With the wide variety of research directions pursued in AI safety and alignment, are there common properties or categories of research that are routinely overlooked, thereby creating systemic risks? Ignored areas of AI safety and alignment research can be categorized according to the following properties and themes:
- Conceptual Over Empirical:
- Research that focuses on theoretical innovations, like semantic backpropagation (the concept that backpropagation might exchange graphs representing meaning rather than just exchanging numbers or other symbols), is often neglected because the AI safety community places a high value on empirical evidence. The insistence on testing in real-world settings limits the exploration of ideas that could address non-linear risks before they manifest.

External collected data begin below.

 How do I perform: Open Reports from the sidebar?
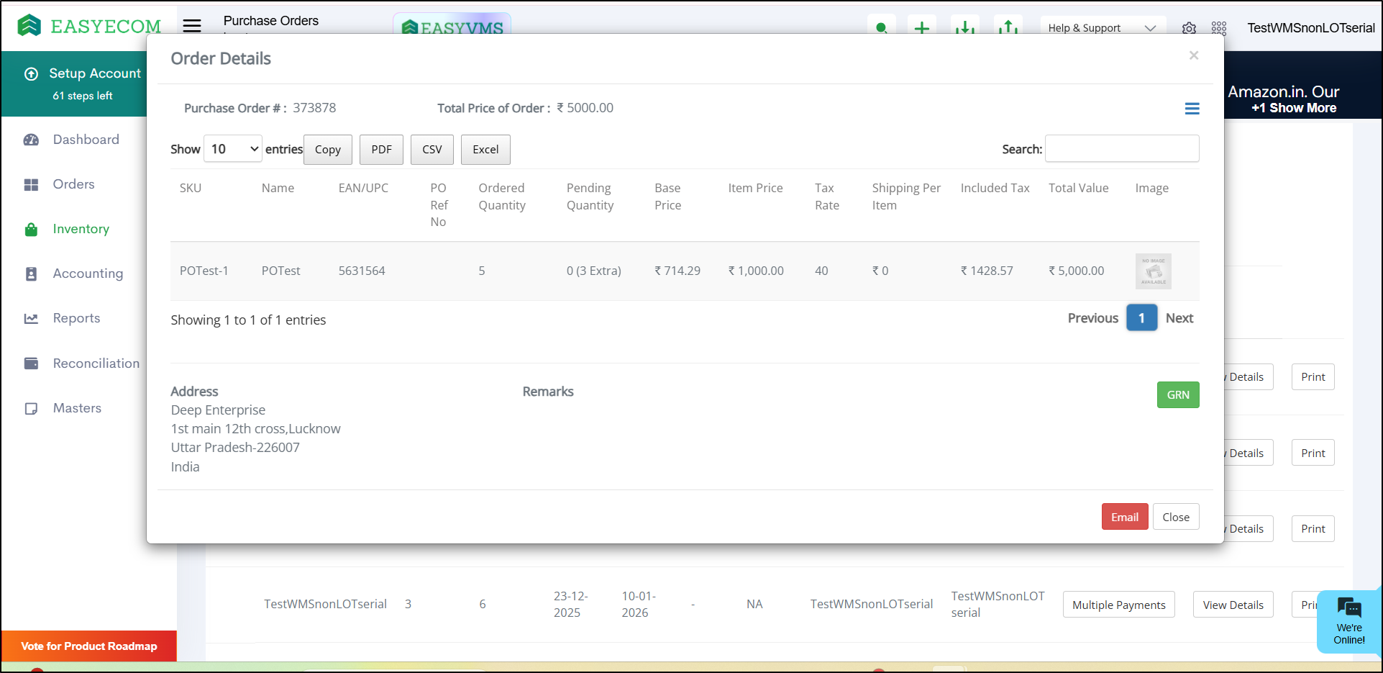(x=76, y=318)
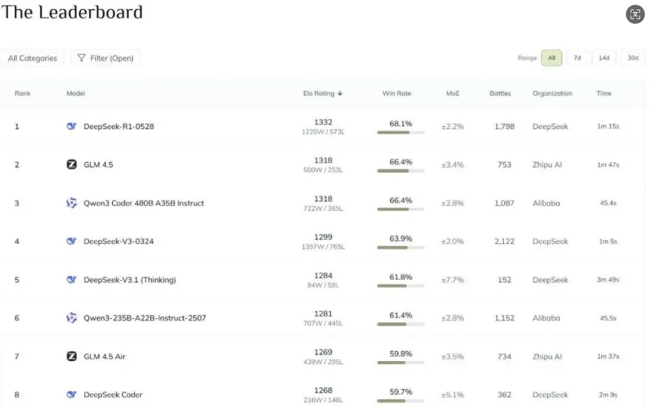
Task: Click the Zhipu Z logo beside GLM 4.5
Action: point(71,165)
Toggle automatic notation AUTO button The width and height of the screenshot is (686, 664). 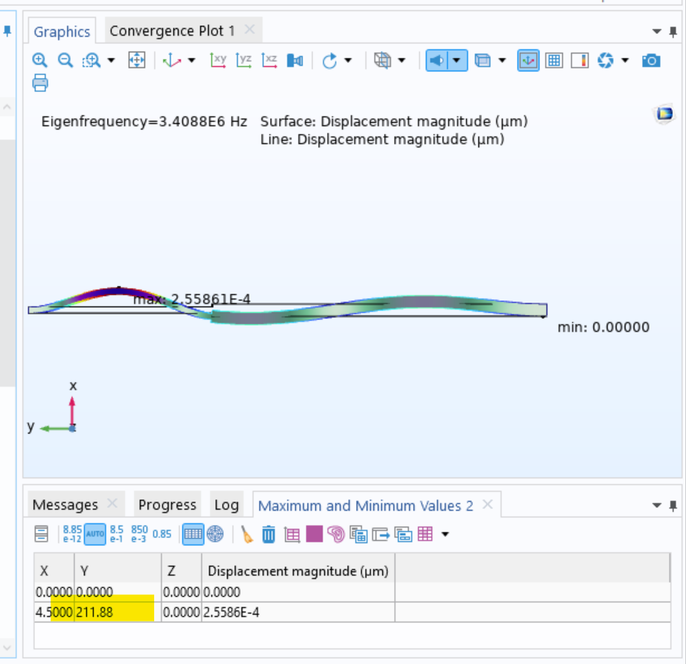pyautogui.click(x=95, y=534)
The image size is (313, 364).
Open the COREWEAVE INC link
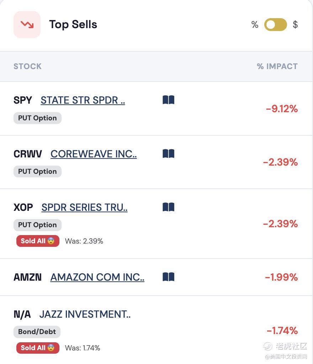tap(94, 154)
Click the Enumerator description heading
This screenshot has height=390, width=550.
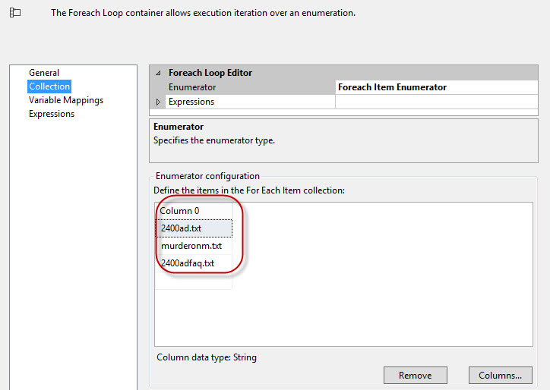tap(179, 127)
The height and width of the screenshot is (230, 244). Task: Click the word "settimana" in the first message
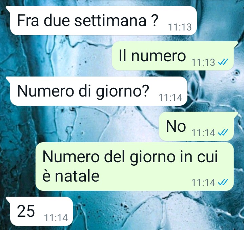click(110, 20)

- Decentralized Collective Intelligence (DCI):
- Approaches that emphasize decentralization and collective problem-solving are sidelined in favor of centralized methods that fit within existing institutional frameworks. This leads to underestimation of strategies aimed at reducing systemic risks posed by centralized AI control.
- Semantic Representation and Interpretation:
- The absence of detailed exploration into semantic models—which integrate meaning-rich interactions—has left interpretability and collaboration at the multi-agent level underexplored. Such models could improve transparency and facilitate better alignment strategies.

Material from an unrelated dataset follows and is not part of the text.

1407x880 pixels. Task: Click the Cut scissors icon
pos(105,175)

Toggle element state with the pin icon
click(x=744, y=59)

- Exponential Problem-Space Growth:
- Research into areas where the solution space grows exponentially, such as multi-agent systems and emergent synergies, lacks attention. This is because current safety frameworks prioritize linear models of oversight and are ill-equipped to address combinatorial threats or opportunities.
- Non-Traditional Collaboration and Outreach:
- Innovative methods for engaging the broader community and integrating interdisciplinary approaches, like involving underrepresented voices or using creative mediums (e.g., documentaries, games), are overlooked despite their potential to increase awareness and participation in alignment efforts.
- High-Risk, High-Reward Ideas:
- Speculative or high-concept proposals, such as implementing systems for semantic backpropagation to enable both better safety and greater collective intelligence, are deprioritized due to their lack of immediate, measurable results. This contributes to a cycle of underfunding and low visibility.
- Addressing Bias in Safety Governance:
- The reliance on consensus-based validation mechanisms and institutional inertia stifles innovation. This creates a bias toward maintaining the status quo, even when alternative frameworks could address systemic risks more effectively.
- Scaling Human Problem-Solving Abilities:
- Research that aims to exponentially scale human group problem-solving, especially through graph-based knowledge systems and AI-enhanced collective intelligence, is often misunderstood or dismissed as impractical without demonstration.
This categorization highlights a systemic undervaluing of theoretical, decentralized, and speculative ideas in favor of empirically grounded but often incrementally effective approaches. Addressing this gap requires fostering interdisciplinary dialogue and creating funding mechanisms for early-stage, high-impact concepts.